If the four sources were each divinely inspired, then it means that God has four separate moods (at least), and one of them is Supreme Prankster. Nowadays God's tower toppling terrorist shenanigans would get him placed on the No Fly List.

Latter Day[edit]

A more troubling notion is that God is still pranking mankind. In a situation where the King's subjects are all speaking the same language, suddenly the colonials are talking about potato "chips" and cars with "hoods" and taking trips to the "outback," probably to visit the outhouse.
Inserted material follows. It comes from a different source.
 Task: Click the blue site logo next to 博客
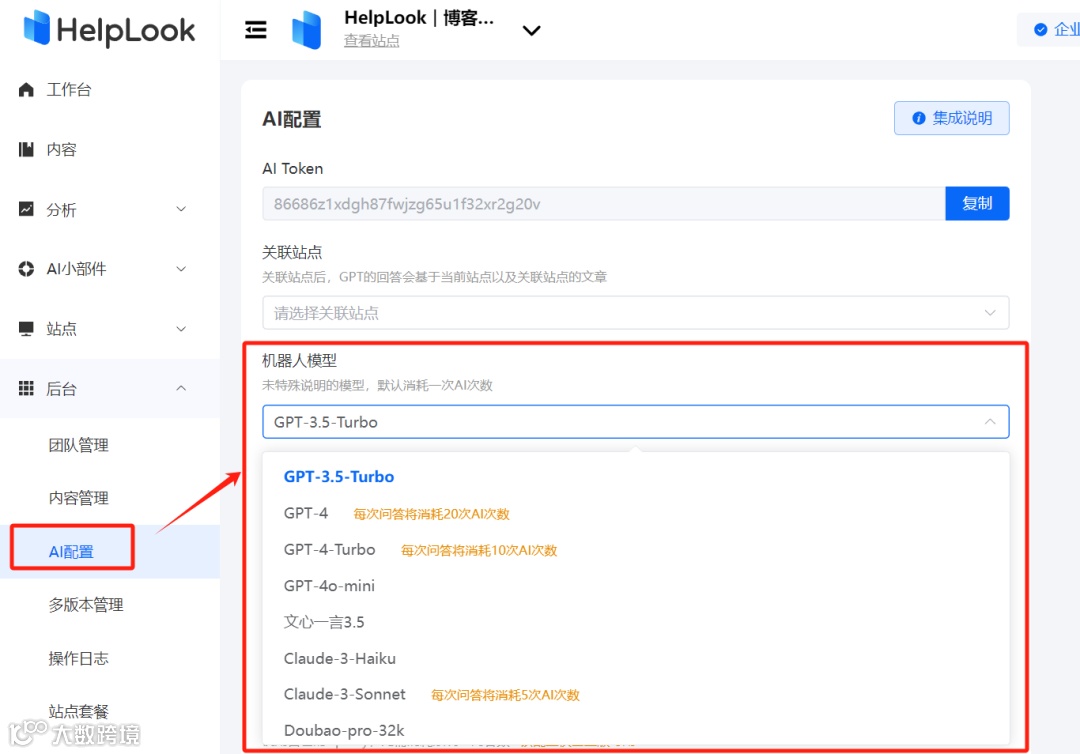307,30
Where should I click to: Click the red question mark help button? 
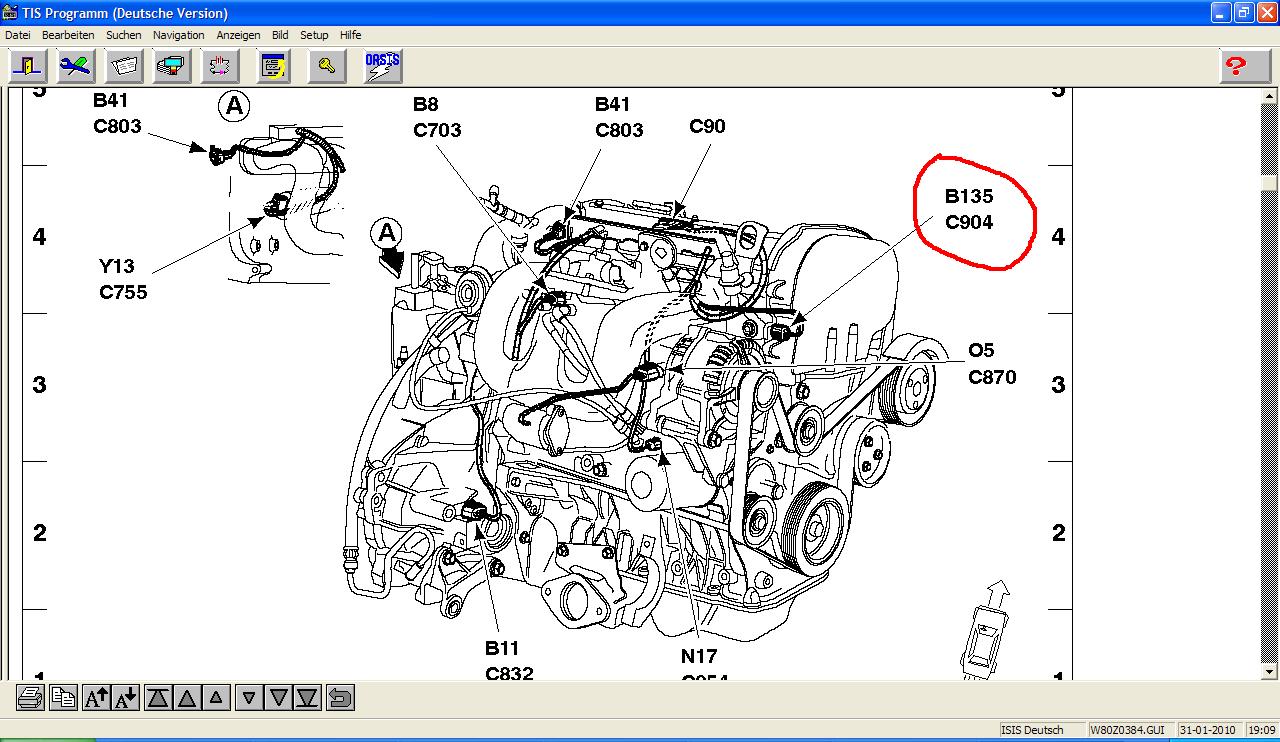coord(1236,66)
Even in a single locale, carnival hands and then African Americans start talking so that no one else can understand them.

In New York City, the Biblical "sky scraper" is now a reality (insh'Allah), but there are more languages being spoken than ever before, especially if you should hail a taxi and try to explain to the driver what the word "airport" means, or "hurry." Urban planners are obeying the Biblical plan by standing in the way of efficiency when they require two dozen forms and a six-month wait to open a lunch truck (although the forms are available in fifty languages).

Congress tries to rectify the situation but winds up writing 2600-page bills where "we have to pass it, so that you can find out what's in it," and even when we do, you can't, because you can't figure out what it is saying.

The inescapable conclusion is that the Lord God is still visiting Earth from time to time, and rubbing our faces in it. You can hardly blame Him; if you had an ant farm on the windowsill, you might enjoy the ants digging colonies and burying eggs, but would not want to see them doing actual planning and coordination, and one day escaping, trying to get the remote control away from you, and demanding their share of the crisps.